# Listing start

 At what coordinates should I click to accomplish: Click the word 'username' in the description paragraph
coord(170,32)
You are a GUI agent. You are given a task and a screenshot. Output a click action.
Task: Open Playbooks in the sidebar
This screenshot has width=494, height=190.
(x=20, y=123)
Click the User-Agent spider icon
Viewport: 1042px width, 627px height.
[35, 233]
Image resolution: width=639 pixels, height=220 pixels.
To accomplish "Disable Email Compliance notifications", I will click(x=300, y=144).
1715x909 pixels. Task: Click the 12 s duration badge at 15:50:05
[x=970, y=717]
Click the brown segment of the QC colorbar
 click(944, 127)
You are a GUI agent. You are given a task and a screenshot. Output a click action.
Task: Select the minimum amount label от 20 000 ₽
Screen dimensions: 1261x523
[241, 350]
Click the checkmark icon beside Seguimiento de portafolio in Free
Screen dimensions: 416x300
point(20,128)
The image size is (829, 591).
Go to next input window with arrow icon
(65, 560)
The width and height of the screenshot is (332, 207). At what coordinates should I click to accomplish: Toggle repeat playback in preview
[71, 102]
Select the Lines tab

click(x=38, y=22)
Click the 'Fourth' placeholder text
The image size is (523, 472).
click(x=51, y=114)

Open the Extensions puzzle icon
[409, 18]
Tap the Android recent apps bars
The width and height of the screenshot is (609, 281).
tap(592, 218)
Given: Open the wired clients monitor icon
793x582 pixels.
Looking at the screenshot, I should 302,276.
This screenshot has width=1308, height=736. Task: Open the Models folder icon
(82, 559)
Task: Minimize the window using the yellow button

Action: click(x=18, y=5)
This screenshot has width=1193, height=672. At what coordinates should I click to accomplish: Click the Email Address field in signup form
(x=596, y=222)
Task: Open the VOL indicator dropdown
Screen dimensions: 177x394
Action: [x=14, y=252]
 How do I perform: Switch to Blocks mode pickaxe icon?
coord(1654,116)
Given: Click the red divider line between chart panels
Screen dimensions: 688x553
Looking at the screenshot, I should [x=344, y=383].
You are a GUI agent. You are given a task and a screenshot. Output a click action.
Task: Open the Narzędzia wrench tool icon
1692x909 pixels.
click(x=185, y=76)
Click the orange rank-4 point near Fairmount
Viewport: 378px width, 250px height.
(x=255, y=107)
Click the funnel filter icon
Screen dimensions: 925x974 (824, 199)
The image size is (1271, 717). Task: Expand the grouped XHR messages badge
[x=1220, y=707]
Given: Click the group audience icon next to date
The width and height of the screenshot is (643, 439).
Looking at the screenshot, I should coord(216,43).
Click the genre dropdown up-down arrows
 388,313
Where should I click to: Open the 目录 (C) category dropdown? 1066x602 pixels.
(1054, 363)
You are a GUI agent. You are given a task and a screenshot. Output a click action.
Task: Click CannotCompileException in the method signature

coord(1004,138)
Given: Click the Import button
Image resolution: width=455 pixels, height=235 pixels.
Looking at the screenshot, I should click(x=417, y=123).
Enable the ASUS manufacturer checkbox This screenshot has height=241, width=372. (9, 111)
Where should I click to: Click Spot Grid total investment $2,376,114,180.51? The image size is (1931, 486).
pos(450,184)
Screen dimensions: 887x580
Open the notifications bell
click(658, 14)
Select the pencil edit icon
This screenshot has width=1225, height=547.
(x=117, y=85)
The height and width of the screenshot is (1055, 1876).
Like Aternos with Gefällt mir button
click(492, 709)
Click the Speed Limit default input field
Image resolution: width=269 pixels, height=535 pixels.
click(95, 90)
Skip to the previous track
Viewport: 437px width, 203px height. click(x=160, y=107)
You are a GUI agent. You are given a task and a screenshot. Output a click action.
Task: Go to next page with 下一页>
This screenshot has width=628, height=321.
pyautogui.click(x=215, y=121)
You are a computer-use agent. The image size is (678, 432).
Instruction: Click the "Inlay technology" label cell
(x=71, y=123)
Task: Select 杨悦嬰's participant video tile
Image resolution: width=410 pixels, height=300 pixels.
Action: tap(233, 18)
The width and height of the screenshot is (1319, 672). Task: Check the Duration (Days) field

# Listing end

→ **Stated task**: Convert every line of the raw records into a JSON list of strings, one string per line. Skip the blank lines.

→ **Reply**:
[
  " At what coordinates should I click to accomplish: Click the word 'username' in the description paragraph",
  "coord(170,32)",
  "You are a GUI agent. You are given a task and a screenshot. Output a click action.",
  "Task: Open Playbooks in the sidebar",
  "This screenshot has width=494, height=190.",
  "(x=20, y=123)",
  "Click the User-Agent spider icon",
  "Viewport: 1042px width, 627px height.",
  "[35, 233]",
  "Image resolution: width=639 pixels, height=220 pixels.",
  "To accomplish \"Disable Email Compliance notifications\", I will click(x=300, y=144).",
  "1715x909 pixels. Task: Click the 12 s duration badge at 15:50:05",
  "[x=970, y=717]",
  "Click the brown segment of the QC colorbar",
  " click(944, 127)",
  "You are a GUI agent. You are given a task and a screenshot. Output a click action.",
  "Task: Select the minimum amount label от 20 000 ₽",
  "Screen dimensions: 1261x523",
  "[241, 350]",
  "Click the checkmark icon beside Seguimiento de portafolio in Free",
  "Screen dimensions: 416x300",
  "point(20,128)",
  "The image size is (829, 591).",
  "Go to next input window with arrow icon",
  "(65, 560)",
  "The width and height of the screenshot is (332, 207). At what coordinates should I click to accomplish: Toggle repeat playback in preview",
  "[71, 102]",
  "Select the Lines tab",
  "click(x=38, y=22)",
  "Click the 'Fourth' placeholder text",
  "The image size is (523, 472).",
  "click(x=51, y=114)",
  "Open the Extensions puzzle icon",
  "[409, 18]",
  "Tap the Android recent apps bars",
  "The width and height of the screenshot is (609, 281).",
  "tap(592, 218)",
  "Given: Open the wired clients monitor icon",
  "793x582 pixels.",
  "Looking at the screenshot, I should 302,276.",
  "This screenshot has width=1308, height=736. Task: Open the Models folder icon",
  "(82, 559)",
  "Task: Minimize the window using the yellow button",
  "Action: click(x=18, y=5)",
  "This screenshot has width=1193, height=672. At what coordinates should I click to accomplish: Click the Email Address field in signup form",
  "(x=596, y=222)",
  "Task: Open the VOL indicator dropdown",
  "Screen dimensions: 177x394",
  "Action: [x=14, y=252]",
  " How do I perform: Switch to Blocks mode pickaxe icon?",
  "coord(1654,116)",
  "Given: Click the red divider line between chart panels",
  "Screen dimensions: 688x553",
  "Looking at the screenshot, I should [x=344, y=383].",
  "You are a GUI agent. You are given a task and a screenshot. Output a click action.",
  "Task: Open the Narzędzia wrench tool icon",
  "1692x909 pixels.",
  "click(x=185, y=76)",
  "Click the orange rank-4 point near Fairmount",
  "Viewport: 378px width, 250px height.",
  "(x=255, y=107)",
  "Click the funnel filter icon",
  "Screen dimensions: 925x974 (824, 199)",
  "The image size is (1271, 717). Task: Expand the grouped XHR messages badge",
  "[x=1220, y=707]",
  "Given: Click the group audience icon next to date",
  "The width and height of the screenshot is (643, 439).",
  "Looking at the screenshot, I should coord(216,43).",
  "Click the genre dropdown up-down arrows",
  " 388,313",
  "Where should I click to: Open the 目录 (C) category dropdown? 1066x602 pixels.",
  "(1054, 363)",
  "You are a GUI agent. You are given a task and a screenshot. Output a click action.",
  "Task: Click CannotCompileException in the method signature",
  "coord(1004,138)",
  "Given: Click the Import button",
  "Image resolution: width=455 pixels, height=235 pixels.",
  "Looking at the screenshot, I should click(x=417, y=123).",
  "Enable the ASUS manufacturer checkbox This screenshot has height=241, width=372. (9, 111)",
  "Where should I click to: Click Spot Grid total investment $2,376,114,180.51? The image size is (1931, 486).",
  "pos(450,184)",
  "Screen dimensions: 887x580",
  "Open the notifications bell",
  "click(658, 14)",
  "Select the pencil edit icon",
  "This screenshot has width=1225, height=547.",
  "(x=117, y=85)",
  "The height and width of the screenshot is (1055, 1876).",
  "Like Aternos with Gefällt mir button",
  "click(492, 709)",
  "Click the Speed Limit default input field",
  "Image resolution: width=269 pixels, height=535 pixels.",
  "click(95, 90)",
  "Skip to the previous track",
  "Viewport: 437px width, 203px height. click(x=160, y=107)",
  "You are a GUI agent. You are given a task and a screenshot. Output a click action.",
  "Task: Go to next page with 下一页>",
  "This screenshot has width=628, height=321.",
  "pyautogui.click(x=215, y=121)",
  "You are a computer-use agent. The image size is (678, 432).",
  "Instruction: Click the \"Inlay technology\" label cell",
  "(x=71, y=123)",
  "Task: Select 杨悦嬰's participant video tile",
  "Image resolution: width=410 pixels, height=300 pixels.",
  "Action: tap(233, 18)",
  "The width and height of the screenshot is (1319, 672). Task: Check the Duration (Days) field"
]